» YOUR TASK
Omit every picture, and retype the lines that run from the beginning of the data below through the line containing "Click the Minimum value input field", inclusive.

» RECORDS SUPPLIED
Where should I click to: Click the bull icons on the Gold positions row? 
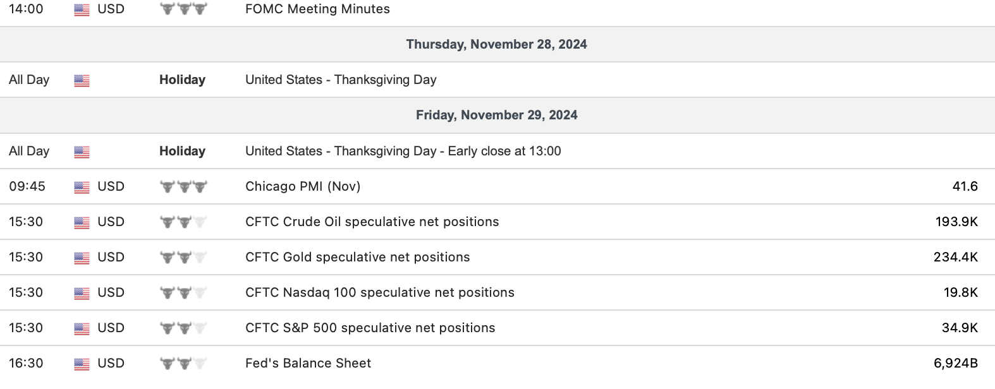(183, 257)
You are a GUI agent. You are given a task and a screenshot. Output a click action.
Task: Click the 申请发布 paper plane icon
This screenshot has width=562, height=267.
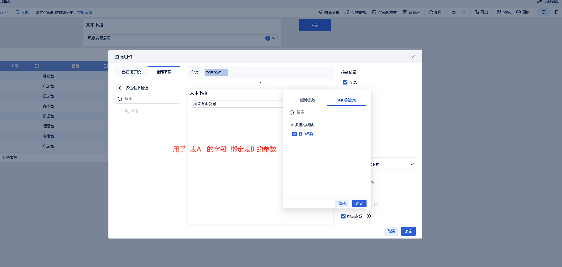(x=320, y=12)
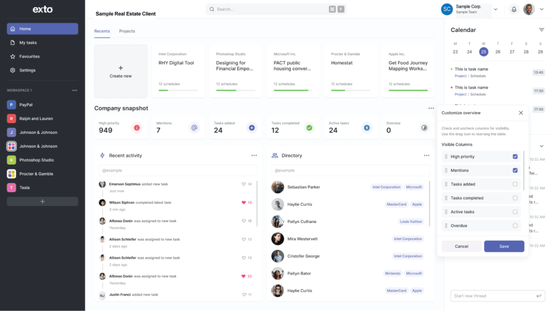The height and width of the screenshot is (311, 552).
Task: Select the Recents tab
Action: coord(102,31)
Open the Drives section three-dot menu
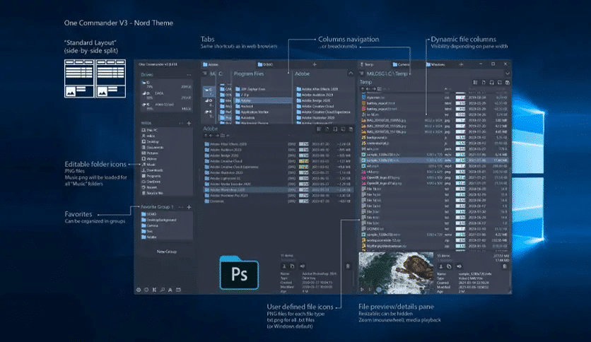 click(189, 75)
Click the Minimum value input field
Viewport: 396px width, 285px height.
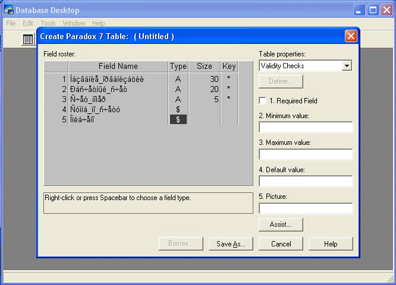(x=306, y=127)
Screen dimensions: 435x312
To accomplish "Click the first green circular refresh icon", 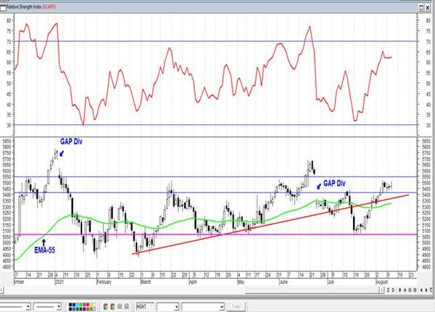I will coord(105,306).
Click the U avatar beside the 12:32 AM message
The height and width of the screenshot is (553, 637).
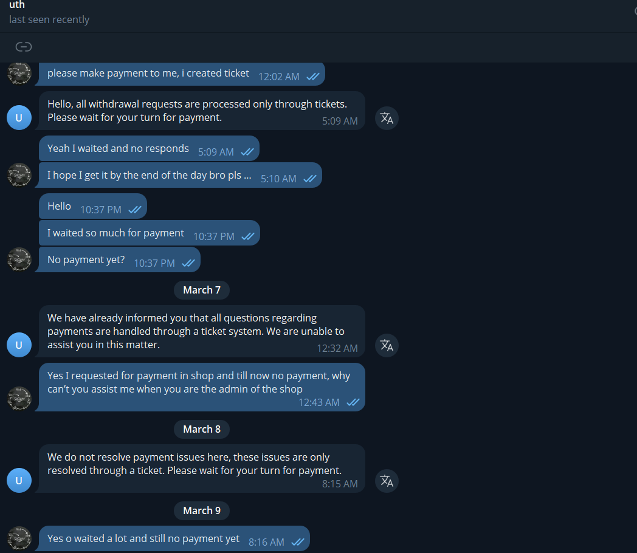pyautogui.click(x=19, y=345)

» TASK ANSWER
Where should I click to: Click the bull icons on the Gold positions row? 
(183, 257)
You are a GUI agent. You are given a task and a screenshot. Output a click action.
Task: Click the 申请发布 paper plane icon
This screenshot has width=562, height=267.
(x=320, y=12)
The height and width of the screenshot is (311, 552).
Task: Select the Recents tab
Action: coord(102,31)
Open the Drives section three-dot menu
 click(189, 75)
Click the Minimum value input field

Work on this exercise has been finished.